Share

Bab 6. Sayang?

Wak Romlah tersangkanya.  Dia yang membuat Pak Rifat bisa masuk ke toko dan mengumpulkan bukti hutang dari temanku Marni si janda seksi tapi suka emosi. 

Tak kuduga tanpa sepengetahuanku, Pak Rifat sudah colong start lebih dulu dengan menemui Wak Romlah dan akhirnya Kakak tertua Ibu bersekutu dengan Pak Rifat.

Licik.

Lelaki berahang tegas itu memang benar-benar serigala berbulu domba. Dia akan melakukan apa saja demi tercapainya keinginan untuk mempercepat pernikahan kami dan hasilnya ... rumit.

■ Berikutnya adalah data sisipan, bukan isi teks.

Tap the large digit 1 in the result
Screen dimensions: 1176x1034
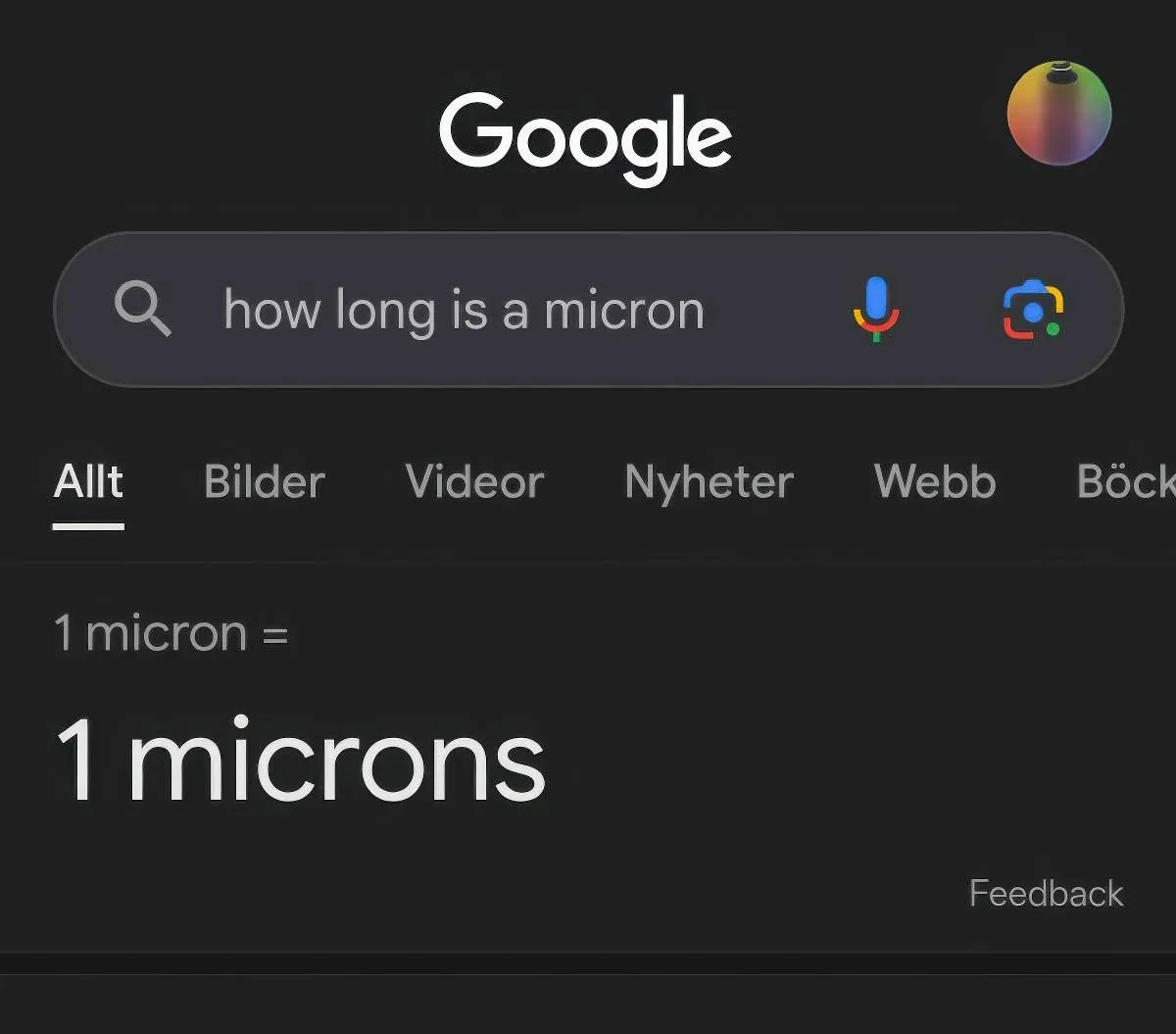pos(76,761)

Apa yang dia lakukan demi memenuhi syaratku membuat semua orang tercengang. Apalagi si Marni akhirnya pingsan dan Mas Gagah berjanji membayar hutang Marni-istrinya dua hari lagi.

Bagus sih tapi nyesek. Semua gara-gara satu nama yaitu Rifat.

Arrrrh! Ingin kuteriak.

"Gimana, Lu? Kapan kamu mau nepatin janji kamu? Saya sudah menjalankan dua misi dan dua-duanya berhasil. Sekarang giliran kamu yang ngikutin misi saya," celetuk Pak Rifat sambil menyandarkan bahu ke kursi tamu rumahku.

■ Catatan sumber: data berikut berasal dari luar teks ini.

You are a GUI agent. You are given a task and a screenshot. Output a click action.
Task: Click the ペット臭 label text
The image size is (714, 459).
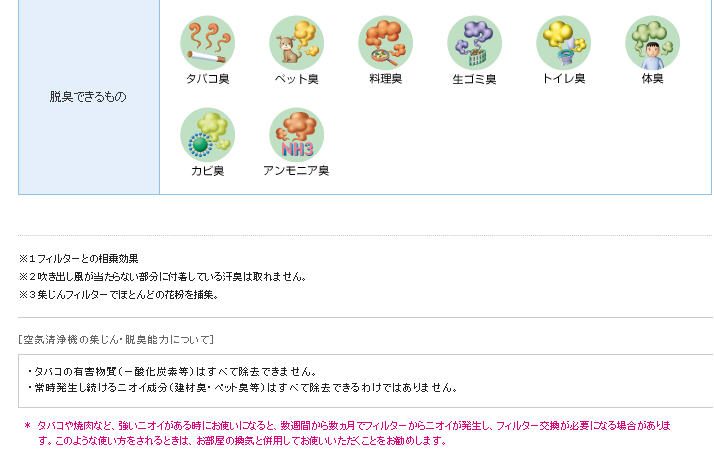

Kami baru saja selesai berbicara dengan Wak Romlah sebagai perwakilan pihak keluarga dan hasilnya Wak Romlah sangat setuju kalau pernikahan kami dipercepat apalagi Rani. 

Dia lebih happy karena punya calon kakak ipar orang kaya katanya mau dia pasang di feed i*******m. Terus setelah ngobrol serius, mereka berdua meninggalkan aku dan Pak Rifat berdua saja untuk membeli martabak.

Apes. Apes. Ya Allah! Tobat 

Kenapa hidupku sebegini anehnya? Punya keluarga tak ada satu pun yang memihakku.

Hash!

"Lu ... kamu gak lagi nyumpahin saya dalam hati, kan?" tegur Pak Rifat lagi karena aku hanya diam. 

Tahu aja lagi nih pangeran kodok.

"Iya, lagi nyumpahin. Kenapa? Ada yang salah?" lirikku sebal. Masih gondok karena kelakuannya yang membawa karangan bunga ke nikahan Marni.

"Gak. Gak ada yang salah. Malah saya seneng itu tandanya kamu udah mulai menganggap saya ini spesial," celetuknya penuh kesombongan hakiki. Kakinya bahkan ditopang satu khas seorang bos yang sedang bernegosiasi.

"Inget loh Lu, orang yang membenci itu sebenarnya fans sejati. Mungkin kamu fans sejati saya," sambungnya lagi.

Ya Salam! Mulai lagi dia bicara ngawur. Aku lelah.

"Ya, ya terserahlah," ucapku sambil membuang muka tak peduli. Sampai kapan pun aku tak bisa menang melawan Pak Rifat.

"Oke, karena kamu bilang terserah, saya ingin besok Lulu temenin saya fitting baju, beli cincin dan ketemu keluarga saya. Gimana?"

"Fitting baju? Buat apaan?"

"Jualan seblak. Ya, nikahlah, udah gak usah banyak alasan. Kalau gak saya gak akan bantu kamu lagi."

"Emang siapa juga yang minta bantuan?"

"Tuh kan dasar gadis keras kepala! Bukannya berterima kasih sudah dibantu, coba kalau gak ada saya mana bisa kamu nagih mereka. Kamu itu terlalu berhati ... baik," ujarnya lirih untuk kata terakhir.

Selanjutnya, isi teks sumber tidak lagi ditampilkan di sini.